Communication mechanisms include:

  • State communication enhances the performance of the social system in quantifiable ways. When state communication is permitted, robots are able to detect the internal state (wander, acquire, or deliver) of other robots in a manner analogous to the display behavior of animals.
  • Goal communication involves the transmission and reception of specific goal-oriented information. Implementation on mobile robots requires data to be encoded, transmitted, received, and decoded.
  • Emergent behavior is evidenced as the phenomena of recruitment, the shared effort of many robots to perform a task, which occurs even in the absence of communication between the agents.

Little research has been conducted on multi-agent systems based on biological studies and even less so on systems that have been fielded on working robots. These aspects are an important concern in the research project entitled Ecological Robotics: A Schema-theoretic Approach.
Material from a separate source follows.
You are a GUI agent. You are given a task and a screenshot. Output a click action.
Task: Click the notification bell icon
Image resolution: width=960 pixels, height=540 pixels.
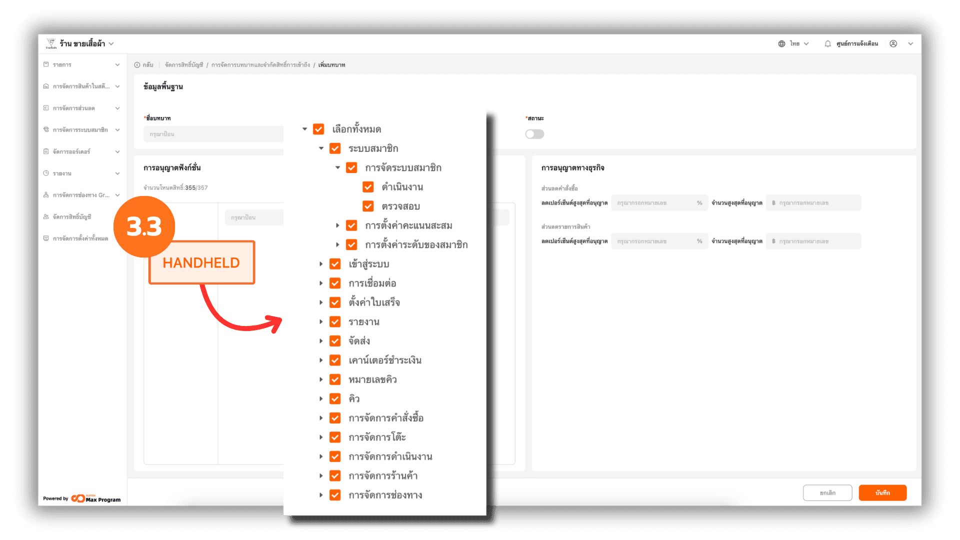828,44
Autonomous Robot Architecture (AuRA)

In the Autonomous Robot Architecture (AuRA) developed at College of Computing's Mobile Robot Laboratory at Georgia Tech, the overarching hybrid deliberative/reactive architecture employed, motor schemas provide the reactive component of navigation. Instead of planning by predetermining an exact route through the world and then trying to coerce the robot to follow it, motor schemas (behaviors) are selected and instantiated in a manner that enables the robot to interact successfully with unexpected events while still striving to satisfy its higher level goals. Motor schema outputs are, in a sense, analogous to potential fields. Multiple active schemas are usually present, each producing a velocity vector driving the robot in response to its perceptual stimulus. The robot only needs to compute the single vector at its current location. Each of the individual schemas posts its contribution to the robot's motion at a centralized location. The resultant vectors are summed and normalized to fit within the limits of the robot vehicle, yielding a single combined velocity for the robot. These vectors are continually updated as new perceptual information arrives, with the result being immediate response to any new sensory data.

The advantages of this form of navigation are many. They include rapid computation and the ability to be mapped onto parallel architectures making real-time response easily attainable. Modular construction affords ease of integration of new motor behaviors simplifying both system maintenance and the ease of transfer to new problem domains. Motor schemas readily reflect uncertainty in perception, when such a measure is available, and also react immediately to environmental sensor data. These factors all contribute to the needs of a navigational system that will successfully assist a robot's intentional goals. MissionLab is designed to support such a system in a simulated environment.